- Relator(a)
- Ministro Ribeiro Dantas
- Órgão julgador
- Quinta Turma
- Data do julgamento
- 02/10/2018
- Data de publicação
- 09/10/2018
STJ – Acórdão, Rel. Ministro Ribeiro Dantas, Quinta Turma, j. 02/10/2018, p. 09/10/2018
PROCESSO PENAL. HABEAS CORPUS SUBSTITUTIVO DE RECURSO PRÓPRIO. NÃO CABIMENTO. INQUÉRITO. LAVAGEM DE DINHEIRO. TRANCAMENTO DAS INVESTIGAÇÕES. EXCEPCIONALIDADE. NÃO DEMONSTRAÇÃO DE PLANO DE POSSÍVEL CONSTRANGIMENTO ILEGAL. HABEAS CORPUS NÃO CONHECIDO. 1. Esta Corte e o Supremo Tribunal Federal pacificaram orientação no sentido de que não cabe habeas corpus substitutivo do recurso legalmente previsto para a hipótese, impondo-se o não conhecimento da impetração, salvo quando constatada a existência de flagrante ilegalidade no ato judicial impugnado. 2. Nos termos do entendimento consolidado desta Corte, o trancamento do inquérito por meio do habeas corpus é medida excepcional, que somente deve ser adotada quando houver inequívoca comprovação da atipicidade da conduta, da incidência de causa de extinção da punibilidade ou da ausência de indícios de autoria ou de prova sobre a materialidade do delito, inocorrentes na espécie. 3. Embora não se admita a instauração de processos temerários e levianos ou despidos de qualquer sustentáculo probatório, nessa fase processual deve ser privilegiado o princípio do in dubio pro societate.
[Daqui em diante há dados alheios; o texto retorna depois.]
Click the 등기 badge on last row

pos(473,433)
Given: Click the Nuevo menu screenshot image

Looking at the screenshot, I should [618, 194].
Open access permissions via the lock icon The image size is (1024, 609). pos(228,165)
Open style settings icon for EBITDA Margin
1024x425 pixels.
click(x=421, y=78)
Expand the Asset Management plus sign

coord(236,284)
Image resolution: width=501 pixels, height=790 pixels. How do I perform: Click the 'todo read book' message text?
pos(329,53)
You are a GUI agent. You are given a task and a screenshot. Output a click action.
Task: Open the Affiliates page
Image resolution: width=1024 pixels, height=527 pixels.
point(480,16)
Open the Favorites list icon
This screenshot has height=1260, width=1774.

De igual modo, não se pode admitir que se termine por cercear o jus accusationis do Estado, salvo se manifestamente demonstrada a carência de justa causa para o exercício de futura e eventual ação penal. 4. No caso em exame, a teor do que se infere dos autos, verifica-se indícios da prática pelo paciente do delito pelo qual está sendo investigado (lavagem de dinheiro), o que demostra a necessidade de que o inquérito policial transcorra seu curso, para a completa apuração dos fatos, com a reunião dos elementos probatórios necessários para formação da opinio delicti pelo Ministério Público. 5. O excesso de prazo na formação da opinio delicti não se esgota na simples verificação aritmética dos prazos previstos na lei processual, devendo ser analisada à luz do princípio da razoabilidade, segundo as circunstâncias detalhadas de cada caso concreto. 6. O prazo de conclusão do inquérito policial, em caso de investigado solto, é impróprio, podendo ser prorrogado a depender da complexidade das investigações. Assim, neste momento, a delonga não se mostra excessiva e ofensiva ao princípio da razoável duração do processo a justificar a intervenção desta Corte Superior. 7. Habeas corpus não conhecido. (HC n. 451.905/SP, relator Ministro Ribeiro Dantas, Quinta Turma, julgado em 2/10/2018, DJe de 9/10/2018.)